Lagrangian function (where does it come from?)

634 Views Asked by At

Where does the Lagrangian function come from? I know about gradient vectors and $\lambda$: $$ \nabla f = \lambda \nabla g $$

But from there what steps were done to get the Lagrangian function? (This one): $$ L\left(x,\ y,\ \lambda\right)=f\left(x,y\right)-\lambda\left(g\left(x,y\right)-c\right) $$

Why can the constant $c$ be included here?

I am a high school student trying to explain it, and it most probably goes way over my head, so I am mostly just looking for a reference proof I can point towards in my bibliography. I can't find one; thank you for any help in that regards.

2

There are 2 best solutions below

2
On BEST ANSWER

I’ll try to stick with your notation. You are minimizing $f(x,y)$ subject to the constraint that $g(x,y) = c$.

You can learn about Lagrange multipliers without mentioning the Lagrangian. Once we write down the optimality conditions $$ \nabla f(x,y) - \lambda \nabla g(x,y) = 0 \quad \text{and} \quad g(x, y) - c = 0 $$ someone clever might notice that if we introduce the function $$ L(x,y, \lambda) = f(x,y) - \lambda (g(x,y) -c) $$ then these equations can be written as $$ \frac{\partial L}{\partial x} = 0, \quad\frac{\partial L}{\partial y}=0, \quad \frac{\partial L}{\partial \lambda}= 0 $$ which looks kind of neat.

Here is another way you might think of introducing the Lagrangian. One might try to enforce the constraint $g(x,y) = c$ by including a penalty term $-\lambda(g(x,y) - c)$ in the objective function. With this strategy, our new optimization problem is to minimize $$ \tag{1} f(x,y) - \lambda (g(x,y) - c) $$ with no constraints on $x$ and $y$. If we solve this problem and find that $g(x,y) < c$, then let’s increase the value of $\lambda$ a bit (which increases the penalty for having $g(x,y) < c$) and try again. We can hope to find a perfect value of $\lambda$ such that a point $(x,y)$ which minimizes (1) also satisfies $g(x,y) = c$.

6
On

Here's an explanation to build intuition about Lagrange multipliers. Suppose you need to optimize (maximize or minimize) $f$ under the constraint that $g(x)=0$. Note that if your constraint is of the form $g(x)=c$ where $c$ is a constant, then you can replace $g$ with $g-c$ to and the rest below applies as well.
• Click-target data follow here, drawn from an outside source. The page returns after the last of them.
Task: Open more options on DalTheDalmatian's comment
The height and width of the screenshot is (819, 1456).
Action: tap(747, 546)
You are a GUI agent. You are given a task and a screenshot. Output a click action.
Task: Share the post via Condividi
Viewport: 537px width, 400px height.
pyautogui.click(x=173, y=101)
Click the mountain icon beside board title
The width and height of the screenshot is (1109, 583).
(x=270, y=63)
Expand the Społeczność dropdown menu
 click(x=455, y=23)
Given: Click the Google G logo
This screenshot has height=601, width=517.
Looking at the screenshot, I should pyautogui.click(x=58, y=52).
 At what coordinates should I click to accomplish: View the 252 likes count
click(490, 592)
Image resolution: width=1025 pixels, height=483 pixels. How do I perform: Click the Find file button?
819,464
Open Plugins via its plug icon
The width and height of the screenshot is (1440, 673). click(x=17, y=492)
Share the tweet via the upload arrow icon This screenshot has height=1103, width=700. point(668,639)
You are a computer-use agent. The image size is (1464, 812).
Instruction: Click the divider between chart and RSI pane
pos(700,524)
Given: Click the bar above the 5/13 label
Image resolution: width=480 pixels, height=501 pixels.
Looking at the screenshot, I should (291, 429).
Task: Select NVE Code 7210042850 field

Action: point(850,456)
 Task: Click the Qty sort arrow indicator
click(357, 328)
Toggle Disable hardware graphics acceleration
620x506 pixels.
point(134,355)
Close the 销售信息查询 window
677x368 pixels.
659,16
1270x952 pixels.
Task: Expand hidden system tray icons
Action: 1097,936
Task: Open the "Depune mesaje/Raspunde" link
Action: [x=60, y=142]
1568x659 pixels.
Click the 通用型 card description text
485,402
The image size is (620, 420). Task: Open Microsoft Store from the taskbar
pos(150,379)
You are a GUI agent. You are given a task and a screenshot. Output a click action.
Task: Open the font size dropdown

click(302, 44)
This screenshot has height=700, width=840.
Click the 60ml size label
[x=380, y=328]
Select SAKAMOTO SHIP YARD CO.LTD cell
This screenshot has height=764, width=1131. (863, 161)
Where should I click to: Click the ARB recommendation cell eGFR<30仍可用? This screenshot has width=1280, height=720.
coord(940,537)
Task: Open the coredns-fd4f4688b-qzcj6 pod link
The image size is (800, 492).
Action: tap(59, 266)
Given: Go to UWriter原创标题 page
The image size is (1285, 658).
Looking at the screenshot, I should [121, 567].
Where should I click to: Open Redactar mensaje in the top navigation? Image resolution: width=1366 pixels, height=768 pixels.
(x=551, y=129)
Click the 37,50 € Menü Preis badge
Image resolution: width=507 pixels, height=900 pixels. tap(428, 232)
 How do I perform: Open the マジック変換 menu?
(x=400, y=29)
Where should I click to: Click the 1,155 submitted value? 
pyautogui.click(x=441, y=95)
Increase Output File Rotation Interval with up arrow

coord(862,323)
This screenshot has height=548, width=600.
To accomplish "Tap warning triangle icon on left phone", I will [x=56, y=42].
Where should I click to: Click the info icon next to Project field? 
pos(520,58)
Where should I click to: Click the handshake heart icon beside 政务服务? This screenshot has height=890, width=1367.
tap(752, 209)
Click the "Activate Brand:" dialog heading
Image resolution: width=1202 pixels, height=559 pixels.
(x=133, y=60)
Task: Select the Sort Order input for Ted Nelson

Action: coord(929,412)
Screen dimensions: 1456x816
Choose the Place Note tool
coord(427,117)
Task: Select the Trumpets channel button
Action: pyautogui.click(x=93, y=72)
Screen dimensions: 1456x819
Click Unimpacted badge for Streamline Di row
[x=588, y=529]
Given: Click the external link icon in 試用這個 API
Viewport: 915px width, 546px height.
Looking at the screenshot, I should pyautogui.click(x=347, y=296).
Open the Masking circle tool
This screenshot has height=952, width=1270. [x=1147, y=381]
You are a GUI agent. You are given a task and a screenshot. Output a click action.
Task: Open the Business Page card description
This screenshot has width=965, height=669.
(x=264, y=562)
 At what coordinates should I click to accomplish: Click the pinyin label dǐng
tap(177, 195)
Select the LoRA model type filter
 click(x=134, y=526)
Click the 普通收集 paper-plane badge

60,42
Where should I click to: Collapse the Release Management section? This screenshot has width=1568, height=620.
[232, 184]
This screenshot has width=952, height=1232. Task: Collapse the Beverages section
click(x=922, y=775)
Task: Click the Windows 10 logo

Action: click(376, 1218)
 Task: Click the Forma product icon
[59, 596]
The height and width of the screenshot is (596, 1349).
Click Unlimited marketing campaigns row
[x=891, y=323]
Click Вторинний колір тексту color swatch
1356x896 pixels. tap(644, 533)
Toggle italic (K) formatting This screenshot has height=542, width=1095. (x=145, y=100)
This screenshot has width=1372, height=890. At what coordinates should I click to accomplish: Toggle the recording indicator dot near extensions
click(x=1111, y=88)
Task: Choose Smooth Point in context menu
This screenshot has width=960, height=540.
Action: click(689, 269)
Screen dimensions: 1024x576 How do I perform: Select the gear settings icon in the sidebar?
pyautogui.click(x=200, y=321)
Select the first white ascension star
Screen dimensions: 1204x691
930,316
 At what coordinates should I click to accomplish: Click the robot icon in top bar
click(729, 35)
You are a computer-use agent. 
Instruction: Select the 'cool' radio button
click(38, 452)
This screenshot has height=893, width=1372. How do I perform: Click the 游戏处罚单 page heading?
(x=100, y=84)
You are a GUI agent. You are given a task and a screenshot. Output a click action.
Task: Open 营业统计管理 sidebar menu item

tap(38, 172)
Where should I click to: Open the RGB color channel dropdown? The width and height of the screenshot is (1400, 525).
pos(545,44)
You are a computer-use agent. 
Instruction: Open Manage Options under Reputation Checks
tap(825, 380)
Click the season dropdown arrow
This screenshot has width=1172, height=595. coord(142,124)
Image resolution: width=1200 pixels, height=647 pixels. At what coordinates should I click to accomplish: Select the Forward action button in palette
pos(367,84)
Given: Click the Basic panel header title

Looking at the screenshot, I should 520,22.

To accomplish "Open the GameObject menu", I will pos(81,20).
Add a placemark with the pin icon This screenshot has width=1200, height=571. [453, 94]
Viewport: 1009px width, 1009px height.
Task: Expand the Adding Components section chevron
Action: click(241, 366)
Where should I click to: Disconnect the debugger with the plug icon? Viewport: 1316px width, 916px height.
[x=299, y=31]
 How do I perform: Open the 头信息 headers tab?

The Lagrange formalism says that you should form the Lagrangian $$L\left(x,\ \lambda\right)=f\left(x\right)-\lambda g\left(x\right)\tag{1} $$ and optimize it with respect to both $x$ and $\lambda$. It effectively turns a problem of optimization under constraints (optmize $f$ under the $g$ constraint) into a problem of optimization without constraint (optimize $L$).

Solving $(1)$ means that you need to solve $$\left \{ \begin{array}{ll} \nabla f(x) &= \lambda \nabla g(x) \tag{2}\\ g(x)&=0 \end{array} \right.$$ But where is that coming from?

The key point to understand is that moving (by an infinitesimal step) in a direction orthogonal to the gradient of a function achieves no variation of that function. That's because the gradient of a function at a point is orthogonal to the level set of that function that goes through that point.

That was a mouthful. Hopefully a picture can help. Suppose that the function $f$ looks like this view from above (basically, each ellipse-like curve is a level set of $f$): Level sets of f

  • Suppose you are at the point $x$ where the red and green arrows meet. The red arrow represents $\nabla f(x)$ while the green arrow represents $\nabla g(x)$. Then you can see that by moving in a direction orthogonal to the green arrow, you can reach another level set, one with a higher or lower value of $f$ while preserving the constraint $g=0$. So as long as you start from a point $x$ where $\nabla f(x)$ and $\nabla g(x)$ are not collinear, you can always move to another point where the constraint is satisfied and you increase or decrease function $f$.
  • Contrast this with the situation when you're at a point $x$ where both $\nabla f(x)$ (pink arrow) and $\nabla g(x)$ (blue arrow) are collinear. Now, if you move in a direction orthogonal to $\nabla g(x)$ (to satisfy the constraint), you'll also move in a direction that's orthogonal to $\nabla f(x)$. But then remember that $\nabla f(x)$ is orthogonal to the level set of $f$ that goes through $x$, so moving orthogonally to $\nabla f(x)$ achieves no variation of the function $f$ at all. In that case, you're already at an extremum under the constraint.

This proves that extrema of a function under a constraint are achieved when both gradients of the function and constraint are collinear. This explains why you need $(2)$.